The US has definitely created an "American way" of dressage, and Peters expressed pride in our reputation for horsemanship.
"We got so many wonderful compliments when we trained with [previous US national dressage coach] Klaus Balkenhol, that the American team is known for true kindness to the horse, and it's [training] always done with the most respect. To me, being competitive and on top of that hearing those compliments means the world to me."
It didn't take much prodding to get the riders to open up about their horses. Ebeling said of Rafalca: "She comes out every day and tries her best. That's what I love about her. I feel she's a horse that I can really depend on, and the effect she has on me is she makes me very calm. Of course there's a lot of pressure--this is the biggest horse show in the world--but she makes me feel, Hey, I can relax."
"He has a magnificent, sweet character," Konyot said of the stallion Calecto V. "He's a very unusual character for a stallion. He's very relaxed. They make fun of him in the stable because he sleeps all stretched out. He stretches out and gallops in his sleep. He dreams. He travels with his big teddy bear, and he plays with him in his stall. He's my pet horse that I get to take to the Olympics."
Lyle called her seven-year partnership with Wizard "an amazing journey. He's kind of a hot-tempered horse. He's a little stand-offish when you first get to know him. It's been a journey, earning his trust. He kind of has to size you up first, and you have to earn his respect. Now he's kind of my old best friend. I can read exactly what he's thinking before it happens, like, 'Oh, I know what that ear twitch means and I've got to get ahead of it and reassure him.'
"Now he's kind of a one-woman horse," Lyle continued. "He gets mad if I lead another horse by at home; he'll pin his ears and get angry. Someone else can lead a horse by, but not his mom."

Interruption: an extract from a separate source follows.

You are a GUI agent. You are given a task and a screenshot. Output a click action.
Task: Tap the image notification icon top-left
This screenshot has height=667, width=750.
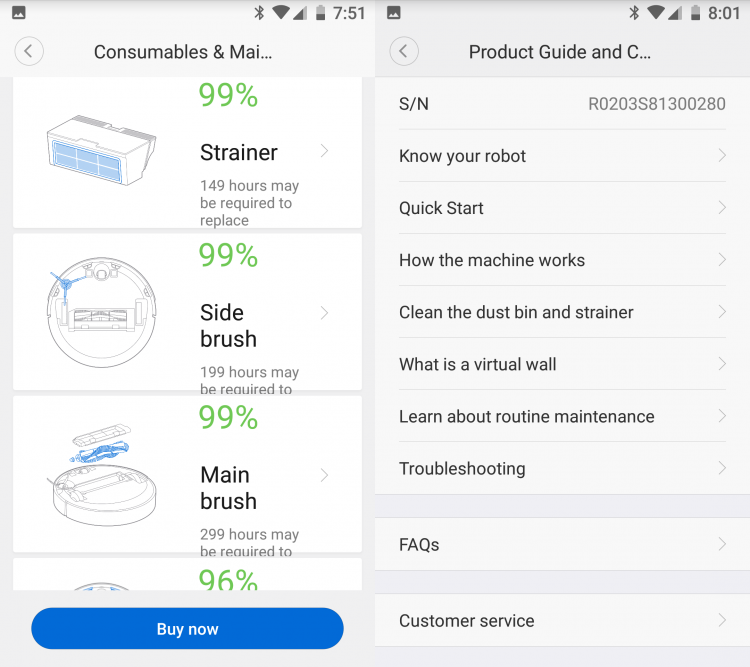click(x=19, y=12)
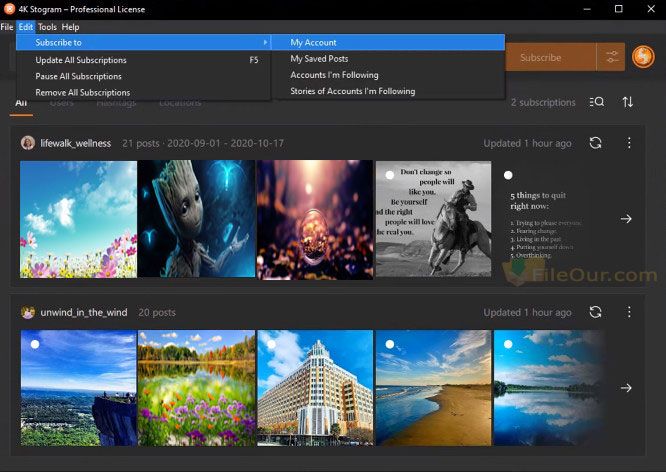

"There are two sides of Ravel," Peters said. "When we deal with him in the barn, if you dare to walk by without giving him a treat, he reacts very grumpy. He pins his ears; he doesn't do anything, he doesn't bite or kick, but there's just a lot of entitlement. We spoil him and we certainly reinforce this," he said with a smile.
"As soon as he has his halter on, his groom, Dawn White-O'Connor, doesn't need to tie him anywhere; he ground-ties," Peters continued. Ravel also feels entitled to daily scratching sessions from Peters and will actually block the stall doorway if he doesn't feel he's received sufficient ministration, Peters said.
Peters described Ravel as a horse that likes to be "a bit by himself. He doesn't like to be with too many other horses. But as grumpy as he can be in the barn, he's so extremely generous under saddle. So sensitive, still at fourteen years old, I don't get the feeling that he doesn't want to do it or that he gets a little lazy. It's an incredible feeling, and on top of that that amazing suppleness. He's just a blast to ride. I've said many times that I feel extremely lucky to ride him."
Luck, of course, plays a role in getting to the Olympics; but as Ebeling pointed out, hard work is the driving force behind these riders' success. We're proud of them; we thank them for sharing their special bonds with their horses; and we wish them good luck and can't wait for the Grand Prix, which starts just a few hours from now, at 11:00 a.m. London time!